Je m'arrête sur l'éducation : revalorisons les ZEP en accordant aux enseignants qui resteraient suffisamment longtemps dans ces dernières un avantage pour la suite de leur carrière et concentrons dans ces zones des moyens décuplés. 

Après l'éducation, c'est pire encore pour la santé. Les inégalités face à la maladie et à la mort sont massives. Elles sont avant tout sociales : l'espérance de vie à 60 ans d'un ouvrier est de cinq ans inférieure à celle d'un cadre. Est-il plus grande inégalité que celle qui donne aux uns plus de vie qu'elle n'en accorde aux autres.

L'accès au service public de a santé est certes en principe égal pour tous. " En principe " car la réalité peut être différente : les inégalités d'accès sont nombreuses entre ceux qui ont la bonne information, sur le bon établissement, et ceux qui ne l'ont pas. Quoi qu'il en soit, à lui seul le principe de l'égal accès au système de santé est insuffisant : il reproduit les inégalités sociales face à la santé. Restaurer l'égalité réelle des citoyens devant la santé, suppose de faire évoluer le modèle de santé français. Celui-ci ne peut plus être uniquement fondé sur une logique curative. Il doit prendre aussi en compte une logique préventive, agissant en amont en concentrant les moyens publics sur ceux dont le capital santé est le plus faible.

Rien de tout cela dans le projet de réforme de l'assurance-maladie qui nous est soumis. Non seulement il ne propose pas de solutions au problème financier, mais en plus il ne dit rien de la qualité du système de soins et de son fonctionnement inégalitaire.

Mes amis,

Vous le voyez, lorsque nous travaillons ensemble les propositions ne manquent pas !

Je ne propose pas le grand soir mais de meilleurs matins. Pour cela il nous faut des réformes et non des mots. Les phrases aussi radicales soient elles n'endiguent pas le capitalisme radical.

Le socialisme nouveau, c'est celui qui se bat pied à pied avec le capitalisme nouveau. Si nous voulons que pour nous, pour nos enfants, la gauche ait un sens. Il nous faut proposer le chemin pratique vers une société juste !

Mes amis,

Je crois qu'un vent nouveau souffle aujourd'hui en Europe. Comme vous, je ne suis pas satisfait du taux d'abstention aux dernières élections mais cela me renforce dans l'idée qu'il faut une Europe politique.

Comme vous, je suis plutôt triste du score de nos amis Anglais et Allemands mais cela me renforce dans l'idée que l'adaptation n'est pas la solution. Non, la gauche moderne doit garder au cœur ce qui est sa trace historique : la construction d'une société dominée par l'esprit de justice.

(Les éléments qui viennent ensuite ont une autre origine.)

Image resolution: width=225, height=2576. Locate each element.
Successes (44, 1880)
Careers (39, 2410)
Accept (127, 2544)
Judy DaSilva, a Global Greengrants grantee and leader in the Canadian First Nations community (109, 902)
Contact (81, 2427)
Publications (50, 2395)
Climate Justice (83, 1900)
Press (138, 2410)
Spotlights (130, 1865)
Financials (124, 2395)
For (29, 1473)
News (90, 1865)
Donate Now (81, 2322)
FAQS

Nous, socialistes français, sommes maintenant dans une position particulière, cela nous donne des responsabilités. En Europe, évidemment, pour construire ensemble un chemin commun qui doit être capable d'accepter tous les progrès mêmes mineurs mais refuser tous les renoncements. En France, assurément, pour construire avec d'autres l'alternative de demain.

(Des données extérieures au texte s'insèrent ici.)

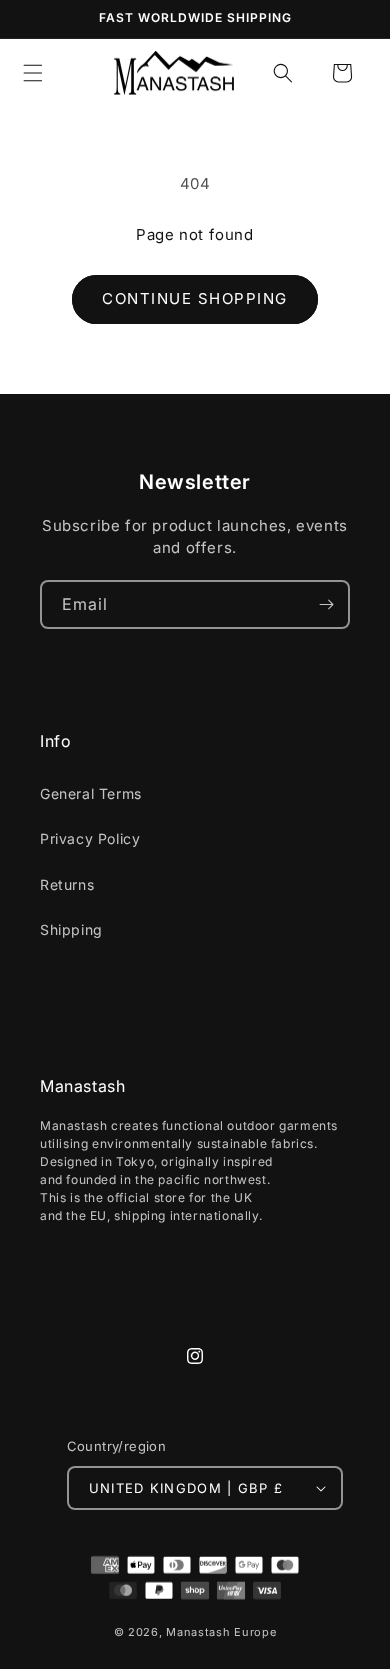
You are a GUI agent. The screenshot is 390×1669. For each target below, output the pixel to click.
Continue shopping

Vous avez compris que pour moi construire l'alternative ce n'est pas attendre que le temps passe, misant sur les échecs et les contradictions de nos adversaires. Construire l'alternative, ce n'est pas non plus rechercher toujours le plus petit dénominateur commun, évitant les faux pas et les pièges.

L'alternative, c'est l'ambition de la raison au service de la justice. L'alternative, c'est inventer un nouveau socialisme. L'alternative, c'est créer les conditions pour gouverner longtemps au sein d'une coalition durable.

Pour cela il faut un programme partagé, François Hollande a raison et les travaux de cette journée sont d'ores et déjà versé à notre réflexion collective, mais plus encore qu'un programme partagé il nous faut un projet engagé.

Lutter contre les inégalités est notre principale identité.
Cette lutte de tous les jours doit être au centre de notre projet.
C'est notre nouvelle frontière.
C'est la raison de notre socialisme.